Phase 6 - Agent activation & deployment
The phase focuses on deploying the agentic system into production in a controlled manner, with safeguards to observe behavior, limit blast radius, and intervene quickly if issues emerge.
Core Activities under phase 6
- Release strategy implementation: Roll out using canary, blue-green, or phased exposure to limit risk while capturing early production signals.
- Infrastructure & environment setup: Finalize hosting with high availability and secure connections to internal data sources and external APIs.
- Agent deployment & smoke testing: Activate the agent in production and confirm integrations, tool access, data flow, and escalation paths.
- AI-specific observability: Monitor LLM-specific metrics like hallucination rates, latency, toxicity, and context drift using dedicated dashboards.
- Alerting & escalation paths: Define triggers for manual intervention, including cost spikes or rising user frustration.

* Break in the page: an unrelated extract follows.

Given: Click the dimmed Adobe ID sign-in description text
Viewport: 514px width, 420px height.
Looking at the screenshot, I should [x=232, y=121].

Deliverables from ADLC phase 6
- A production-deployed agent with controlled exposure
- Active monitoring dashboards for behavioral and system metrics
- Alerting rules tied to quality, safety, and performance thresholds
- A rollback or containment strategy ready to execute
Why phase 6 is critical for agentic systems
Phase 6 marks the transition from build to supervision. Deployment is treated as a controlled activation where the agent remains under active observation. Monitoring focuses on behavioral signals rather than just system health. Safeguards exist to detect degradation early and contain impact before full rollout.
Phase 7 - Continuous learning & governance
This phase focuses on long-term stewardship and keeping the agent accurate, cost-efficient, and aligned as models and user behavior change.
Core Activities under phase 7
- Operations & cost monitoring: Track real-time performance metrics and usage patterns to manage the economic impact and technical health of the system.
- Feedback loop management: Systematically collect and analyze user feedback and “thumbs up/down” data to prioritize the next set of behavioral improvements.
- Model versioning & compatibility: Conduct regression testing whenever underlying LLM providers update their models to prevent silent failures or changes in reasoning logic.
- Agent behavior alignment: Regularly audit the agent’s outputs to detect “concept drift” and verify that safety guardrails remain effective against new types of prompts.
- Knowledge base refreshes: Periodically update the RAG data sources and vector embeddings to ensure the agent’s memory remains current and authoritative.
Deliverables from ADLC phase 7
- Ongoing quality, cost, and behavior reports
- Prioritized improvement backlog
- Validated model upgrade decisions
- Updated guardrails and governance controls
Why phase 7 is critical for agentic systems
Agentic systems are non-stationary after deployment. Model revisions, shifting input distributions, and accumulated edge cases alter behavior without any code changes. Continuous learning and governance are therefore core operational controls. Without active monitoring, re-evaluation, and adjustment, output quality and safety degrade over time.